* Source document *
The first question referred for a preliminary ruling

·   By its first question, the referring court asks, in essence, whether Article 148(d) of the VAT Directive must be interpreted as meaning that the concept of the supply of services to meet the direct needs of the cargoes of vessels includes the services of loading or unloading a ship.

 

·   That question, which all the parties which have submitted observations to the Court are united in answering in the affirmative, does not seem to me to pose any particular difficulty.

 

·   It is sufficient to note that Article 148(d) of the VAT Directive does not exhaustively list the services which are exempt but defines them generally on the basis of a criterion relating to the objective pursued, which must be to meet the direct needs of vessels and of their cargoes. According to the Court, the supplies exempt are ‘those which are directly connected with the needs of sea-going vessels or their cargoes, that is to say services necessary for the operation of such vessels’.

 

·   Now, just as the activities of piloting, towing or docking a ship are typical of services supplied to meet the direct needs of vessels, the activities of loading or unloading a ship are indisputably in the nature of services supplied to meet the needs of cargoes.

 

·   In actual fact, the uncertainty engendered by the wording of Article 148(d) of the VAT Directive has less to do with whether the activities of loading or unloading a ship are included in the concept of the supply of services to meet the direct needs of cargoes than with the meaning to be given to the requirement that activities be effected ‘to meet the direct needs of the vessels ... or of their cargoes’.

 

·   In that regard, it should be noted that the language versions of Article 148(d) of the VAT Directive use a different coordinating conjunction to separate the words ‘vessels referred to in point (a)’ and the words ‘of their cargoes’. Thus, while, in the German, Greek, Spanish, French, and Italian language versions in particular, that provision states that ‘the supply of services ... to meet the direct needs of the vessels referred to in point (a) and of their cargoes’ is exempt, in the Bulgarian, Romanian, Finnish and English language versions in particular, the same provision provides for the exemption of ‘the supply of services ... to meet the direct needs of the vessels referred to in point (a) or of their cargoes’. That difference in the form of words used creates some uncertainty as to whether the exemption from VAT concerns only supplies of services which are capable of cumulatively satisfying the needs of vessels and their cargoes or applies to all supplies of services which meet the direct needs of vessels and all supplies of services which meet the needs of their cargoes.

* Information supplied *

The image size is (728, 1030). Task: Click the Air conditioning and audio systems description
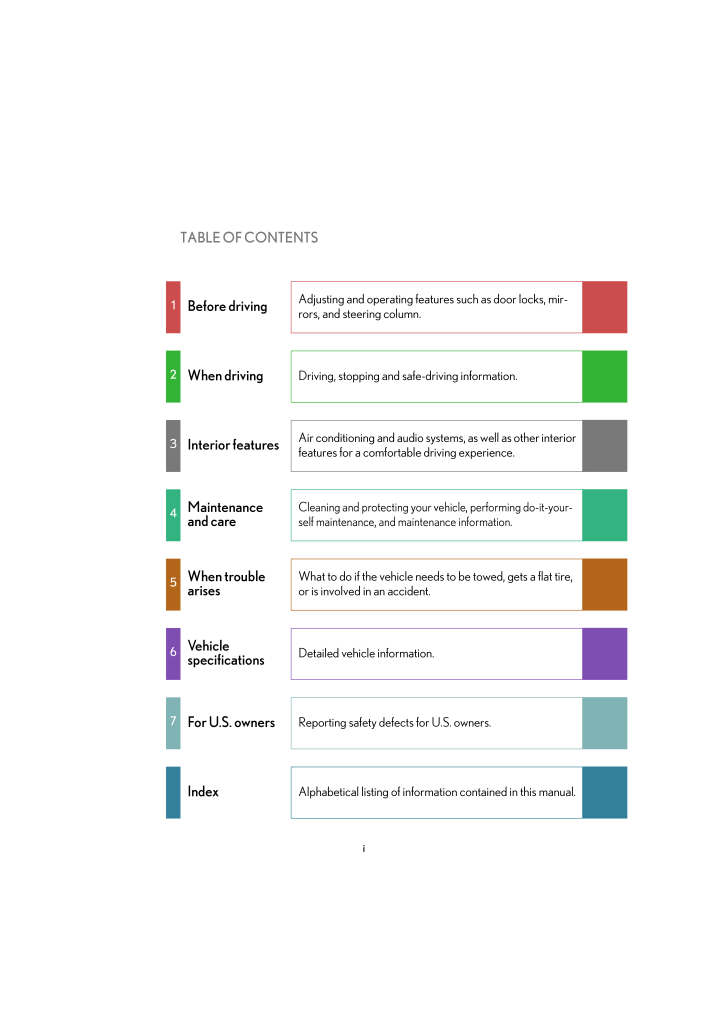(x=436, y=446)
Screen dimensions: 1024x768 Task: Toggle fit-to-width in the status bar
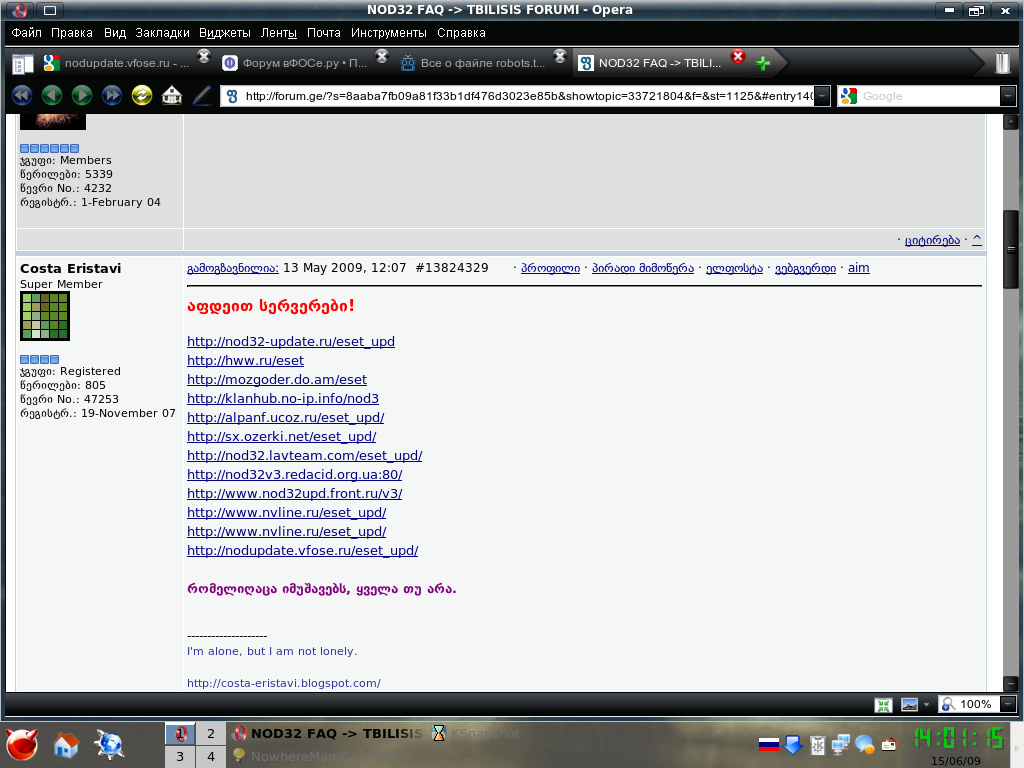(883, 704)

* Written instruction A *
For each statement below, decide whether the opinion on Article 148(d) of the VAT Directive supports it, answering yes or no and quoting the deciding words of that text. (i) Every party that submitted observations to the Court answers the first question in the affirmative. (ii) Article 148(d) gives an exhaustive list of the exempt services. (iii) The English language version joins the words about vessels and the words about their cargoes with "and".
* Written instruction B *
Write the next part of the opinion on Article 148(d) of the VAT Directive, picking up right after its final sentence.

* Reply A *
(i) Yes: "all the parties which have submitted observations to the Court are united in answering in the affirmative"
(ii) No: "Article 148(d) of the VAT Directive does not exhaustively list the services which are exempt"
(iii) No: "in the Bulgarian, Romanian, Finnish and English language versions in particular, the same provision provides for the exemption of ‘the supply of services ... to meet the direct needs of the vessels referred to in point (a) or of their cargoes’"

* Reply B *
 

·   It is settled case-law that, since provisions of EU law must be interpreted and applied uniformly in the light of the versions existing in all EU languages, the wording used in one language version of a provision of EU law cannot serve as the sole basis for the interpretation of that provision or be given priority over the other language versions. Where there is divergence between the various language versions of an EU legislative text, the provision in question must be interpreted by reference to the purpose and general scheme of the rules of which it forms part.

 

·   In the present case, it need hardly be pointed out that an interpretation which confined the exemption provided for in Article 148(d) of the VAT Directive exclusively to services that are common to vessels and to cargoes would considerably reduce the scope of that exemption by excluding the operations that are most typically carried out in port environments for the vessels referred to in point (a) of that article.

 

·   Thus, the activities of piloting and towing, which could be regarded as supplied exclusively to meet the direct needs of the vessel, inasmuch as they meet the cargo’s needs only indirectly, would be excluded from the exemption, while the activity of loading the cargo onto the vessel could also be excluded, on the pretext that that activity is of direct benefit only to the cargo and of only indirect benefit to the ship.

 

·   Ultimately, this would mean that only activities such as guarding and surveillance services carried out on board the ship could be regarded as meeting the direct needs of the vessel and of its cargo cumulatively and simultaneously.

 

·   Furthermore, that interpretation is also inconsistent with the objective of Article 148 of the VAT Directive, which seeks to promote the international transport of goods and passengers by air and sea by securing for undertakings active in that sector a cash-flow advantage in the form of a dispensation from VAT prefinancing. In order to achieve that objective, the exemption, which applies to all operations involving the fuelling and provisioning of sea vessels, must likewise apply to all supplies of services to meet the direct needs of those vessels or of their cargoes.

 

·   It is for those reasons that I propose that the Court’s answer to the first question should be that Article 148(d) of the VAT Directive must be interpreted as meaning that the concept of the supply of services to meet the direct needs of the vessels referred to in point (a) of that article or of their cargoes includes the services of loading and unloading cargo onto and off a ship.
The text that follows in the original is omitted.